Especially in an era where most hitters are pull happy. If you throw the ball on the inner part of the plate to a guy who is trying to pull the ball he can hit the ball a proverbial mile. If you throw a pitch on the outer part of the plate to a guy who is pull happy there is a really good chance that he's going to hit a ground ball to a middle infielder. Or foul the pitch off. If he reaches it at all.
 
I used to be a big baseball fan, but have very little interest anymore. I was in CA last summer and went to a game in Anaheim. It was my first game in at least 10 years.
What really stood out to me, was how annoyingly long each at bat was. It’s as if every pitchers only job is to get strikeouts, and every batters only job is to hit a home run or get a walk. It creates an amazing amount of boring 10 plus pitch at-bats.
A 12 pitch at bat in the 8th inning with the game on the line is exciting, numerous ones in a scoreless games in the early innings is boring for everyone except extreme die hards. You can shorten the games a little by finding ways to eliminate the wasted time between pitches, and limited pitching changes, but unfortunately I don’t think there is a way to eliminate the many boring 10 plus pitch at-bats.
 
It was a study of statcast over the past decade or so.

They compared called balls and strikes vs statcast images. Divided it into calls missed inside zone and outside zone. I don’t know what to tell you but the totals for last year were under 10% wrong. It doesn’t matter who is paying for a study because statcast is just data. You can easily look at games and called pitches vs the data. So no bias whatever about location of umpires. It is what it is not what you wish it to be.
I can only tell you the games and calls that I have seen and I would say that it is much lower then that. Also, it does matter who is paying for a given study. Just look at all of the political polls that are shown daily. Lastly,, why should a professional sport like MLB be willing to settle for any number that is less then 100% accuracy? As I said before, professional tennis has found a way to use objective technology to determine whether balls are in or out AND a good number of those decisions are made balls that are traveling faster then a thrown baseball.
 
There is actually at least one site on the web that tracks umpire balls and strikes call that is updated every day. You ought to be able to find it with a google search. Umpires today actually call the strike zone much closer to what the rule book says than they did 20 or 30 or 40 years ago. If for no other reason than literally every call is evaluated by their bosses, so they have a lot more incentive to get the calls correct.

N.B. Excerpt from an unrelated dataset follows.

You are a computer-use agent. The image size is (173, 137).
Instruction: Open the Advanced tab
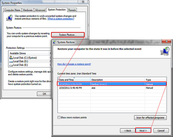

And the reason that most pitchers throw the ball to the outside rather than the inside has absolutely nothing at all to do with where the umpire is positioned. It's because guys hit mistake pitches over the inner part of the plate 450 feet, and most of them can't do that with mistake pitches on the outer part of the plate.

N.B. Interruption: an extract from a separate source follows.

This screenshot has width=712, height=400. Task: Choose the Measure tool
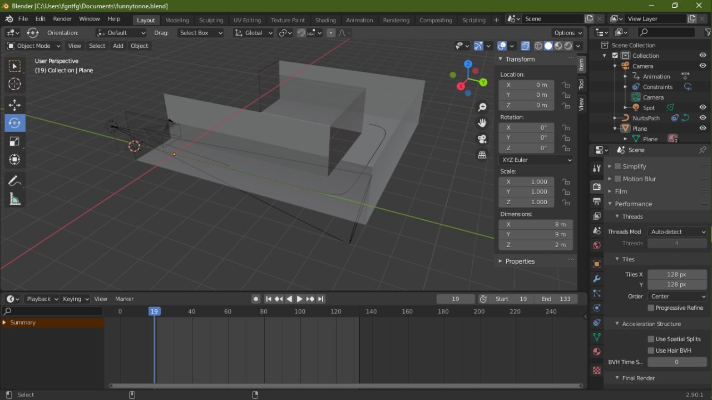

Especially in an era where most hitters are pull happy. If you throw the ball on the inner part of the plate to a guy who is trying to pull the ball he can hit the ball a proverbial mile. If you throw a pitch on the outer part of the plate to a guy who is pull happy there is a really good chance that he's going to hit a ground ball to a middle infielder. Or foul the pitch off. If he reaches it at all.
One of the points I was trying to make was, if the umpire is planted off of the inside portion of the plate, he will NOT be accurate in his calling of pitches over or near the outside part of the plate. If he is giving those calls to the pitcher, batters have to chase the bad pitches and the pitchers know that.
 
One of the points I was trying to make was, if the umpire is planted off of the inside portion of the plate, he will NOT be accurate in his calling of pitches over or near the outside part of the plate. If he is giving those calls to the pitcher, batters have to chase the bad pitches and the pitchers know that.